Let A, B, C, D, E be five boolean random variables. Assume that
you are give the independence assumptions:

* A and B are independent absolutely.
* D is conditionally independent of both A and C, given B.
* E is conditionally independent of A, B and D, given C.
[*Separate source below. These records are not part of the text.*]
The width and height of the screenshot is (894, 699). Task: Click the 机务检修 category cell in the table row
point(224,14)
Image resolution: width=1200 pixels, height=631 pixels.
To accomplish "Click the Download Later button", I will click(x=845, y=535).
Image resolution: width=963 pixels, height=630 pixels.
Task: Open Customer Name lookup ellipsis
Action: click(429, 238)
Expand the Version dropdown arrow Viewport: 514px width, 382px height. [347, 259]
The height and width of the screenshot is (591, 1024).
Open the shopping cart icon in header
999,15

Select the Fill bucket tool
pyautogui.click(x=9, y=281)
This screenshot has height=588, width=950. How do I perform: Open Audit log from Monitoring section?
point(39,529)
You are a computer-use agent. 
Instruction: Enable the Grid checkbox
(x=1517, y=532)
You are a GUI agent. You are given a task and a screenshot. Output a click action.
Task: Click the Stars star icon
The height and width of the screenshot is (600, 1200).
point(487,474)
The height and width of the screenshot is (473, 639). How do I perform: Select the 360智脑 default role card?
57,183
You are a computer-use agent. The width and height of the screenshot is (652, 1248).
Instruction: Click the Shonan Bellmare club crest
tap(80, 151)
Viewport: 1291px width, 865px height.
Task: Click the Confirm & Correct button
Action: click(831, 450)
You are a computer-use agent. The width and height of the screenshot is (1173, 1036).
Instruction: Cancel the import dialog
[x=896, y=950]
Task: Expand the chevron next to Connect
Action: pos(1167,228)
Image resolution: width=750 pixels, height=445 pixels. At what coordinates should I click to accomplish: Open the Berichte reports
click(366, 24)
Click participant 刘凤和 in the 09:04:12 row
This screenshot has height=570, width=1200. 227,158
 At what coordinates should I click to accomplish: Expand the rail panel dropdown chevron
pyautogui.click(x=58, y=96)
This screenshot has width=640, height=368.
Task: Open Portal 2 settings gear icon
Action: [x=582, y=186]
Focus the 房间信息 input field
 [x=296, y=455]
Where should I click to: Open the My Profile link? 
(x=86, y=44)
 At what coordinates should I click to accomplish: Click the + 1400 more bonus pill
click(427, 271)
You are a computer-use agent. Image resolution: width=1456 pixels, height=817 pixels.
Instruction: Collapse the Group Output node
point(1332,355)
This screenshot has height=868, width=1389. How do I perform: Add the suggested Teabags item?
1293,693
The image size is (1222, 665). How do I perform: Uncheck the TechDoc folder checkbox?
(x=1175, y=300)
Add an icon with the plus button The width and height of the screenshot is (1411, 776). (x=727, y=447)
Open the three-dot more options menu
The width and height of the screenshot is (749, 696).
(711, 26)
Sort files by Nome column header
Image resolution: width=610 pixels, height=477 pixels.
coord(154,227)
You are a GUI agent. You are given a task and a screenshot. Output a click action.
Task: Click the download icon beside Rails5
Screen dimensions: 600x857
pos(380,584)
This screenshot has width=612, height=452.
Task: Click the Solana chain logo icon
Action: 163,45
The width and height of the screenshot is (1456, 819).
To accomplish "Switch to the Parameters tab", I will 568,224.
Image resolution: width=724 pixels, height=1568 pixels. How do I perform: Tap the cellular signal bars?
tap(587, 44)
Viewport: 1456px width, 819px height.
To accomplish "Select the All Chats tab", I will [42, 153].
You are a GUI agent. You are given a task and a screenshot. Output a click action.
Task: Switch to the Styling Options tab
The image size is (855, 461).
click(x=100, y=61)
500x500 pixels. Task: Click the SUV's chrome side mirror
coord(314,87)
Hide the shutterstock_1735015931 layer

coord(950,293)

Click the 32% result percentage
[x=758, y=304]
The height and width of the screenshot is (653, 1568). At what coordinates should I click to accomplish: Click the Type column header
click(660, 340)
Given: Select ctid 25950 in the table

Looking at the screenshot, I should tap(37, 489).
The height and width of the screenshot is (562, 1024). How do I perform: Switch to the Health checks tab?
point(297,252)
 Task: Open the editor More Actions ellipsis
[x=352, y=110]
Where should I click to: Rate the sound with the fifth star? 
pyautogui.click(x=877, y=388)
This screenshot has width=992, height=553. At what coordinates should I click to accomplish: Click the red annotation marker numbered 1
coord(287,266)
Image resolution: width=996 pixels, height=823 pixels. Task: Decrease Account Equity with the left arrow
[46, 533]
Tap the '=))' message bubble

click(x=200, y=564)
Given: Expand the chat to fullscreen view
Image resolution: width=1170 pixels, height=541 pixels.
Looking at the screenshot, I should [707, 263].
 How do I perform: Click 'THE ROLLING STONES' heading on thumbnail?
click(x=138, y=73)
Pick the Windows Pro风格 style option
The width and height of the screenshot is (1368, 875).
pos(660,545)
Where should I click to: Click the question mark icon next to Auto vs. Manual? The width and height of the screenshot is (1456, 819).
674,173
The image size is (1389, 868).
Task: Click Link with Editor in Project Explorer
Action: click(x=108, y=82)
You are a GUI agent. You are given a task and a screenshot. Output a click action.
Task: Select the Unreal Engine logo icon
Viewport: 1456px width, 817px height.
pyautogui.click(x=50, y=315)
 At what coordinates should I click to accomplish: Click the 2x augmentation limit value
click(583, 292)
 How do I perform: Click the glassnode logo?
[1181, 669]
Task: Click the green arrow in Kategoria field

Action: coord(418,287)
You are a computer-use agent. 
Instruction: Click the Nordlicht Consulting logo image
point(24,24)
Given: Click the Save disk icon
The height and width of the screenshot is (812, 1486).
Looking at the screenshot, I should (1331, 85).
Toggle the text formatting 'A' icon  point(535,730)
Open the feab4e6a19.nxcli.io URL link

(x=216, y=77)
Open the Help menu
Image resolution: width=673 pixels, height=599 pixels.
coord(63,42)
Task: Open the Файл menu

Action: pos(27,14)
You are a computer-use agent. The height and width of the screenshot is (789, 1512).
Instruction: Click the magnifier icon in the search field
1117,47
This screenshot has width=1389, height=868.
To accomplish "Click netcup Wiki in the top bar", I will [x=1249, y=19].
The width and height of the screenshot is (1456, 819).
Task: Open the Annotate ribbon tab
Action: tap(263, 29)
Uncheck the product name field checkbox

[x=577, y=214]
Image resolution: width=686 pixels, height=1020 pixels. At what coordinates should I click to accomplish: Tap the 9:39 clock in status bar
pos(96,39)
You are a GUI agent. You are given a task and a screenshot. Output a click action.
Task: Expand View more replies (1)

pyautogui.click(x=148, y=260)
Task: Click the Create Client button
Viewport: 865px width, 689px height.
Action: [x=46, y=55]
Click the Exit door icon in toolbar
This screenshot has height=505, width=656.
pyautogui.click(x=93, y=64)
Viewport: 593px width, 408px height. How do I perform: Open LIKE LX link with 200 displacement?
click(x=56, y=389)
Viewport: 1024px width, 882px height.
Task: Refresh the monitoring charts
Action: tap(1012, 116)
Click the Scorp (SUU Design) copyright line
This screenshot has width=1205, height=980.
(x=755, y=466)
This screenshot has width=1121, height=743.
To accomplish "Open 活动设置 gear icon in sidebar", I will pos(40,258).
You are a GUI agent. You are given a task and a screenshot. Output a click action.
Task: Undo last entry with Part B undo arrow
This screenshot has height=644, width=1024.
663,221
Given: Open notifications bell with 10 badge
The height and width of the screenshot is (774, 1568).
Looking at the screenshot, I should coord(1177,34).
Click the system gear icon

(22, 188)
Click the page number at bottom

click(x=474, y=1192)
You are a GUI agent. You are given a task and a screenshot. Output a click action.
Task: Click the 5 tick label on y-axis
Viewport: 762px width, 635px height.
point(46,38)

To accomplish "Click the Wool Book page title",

Assume you also are give the following probabilities:
P(A=T) = 0.9
P(B=T) = 0.6
P(A=F) = 0.1
P(B=F) = 0.4
P(C=T|A=T,B=T) = 0.9
P(C=T|A=T,B=F) = 0.8
P(C=T|A=F,B=T) = 0.4
P(C=T|A=F,B=F) = 0.1
P(C=F|A=T,B=T) = 0.1
P(C=F|A=T,B=F) = 0.2
P(C=F|A=F,B=T) = 0.6
P(C=F|A=F,B=F) = 0.9
P(D=T|B=T) = 0.8
P(D=T|B=F) = 0.2
P(E=T|C=T) = 0.1
P(E=T|C=F) = 0.8
P(D=F|B=T) = 0.2
P(D=F|B=F) = 0.8
P(E=F|C=T) = 0.9
P(E=F|C=F) = 0.2

Compute the following probabilties:
1. P(A=T and B=T) = P(A) * P(B) = 0.54
2. P(A=T or B=T) = P(A) + P(B) = 1.5
3. P(C=T) = ?????????
4. P(C=T|A=T) = ????????
5. P(C=T and D=T) = ???????

I am totally lost of getting the answers of 3,4 5. I would be much appreciate if anyone able to show me how to solve these. Thanks.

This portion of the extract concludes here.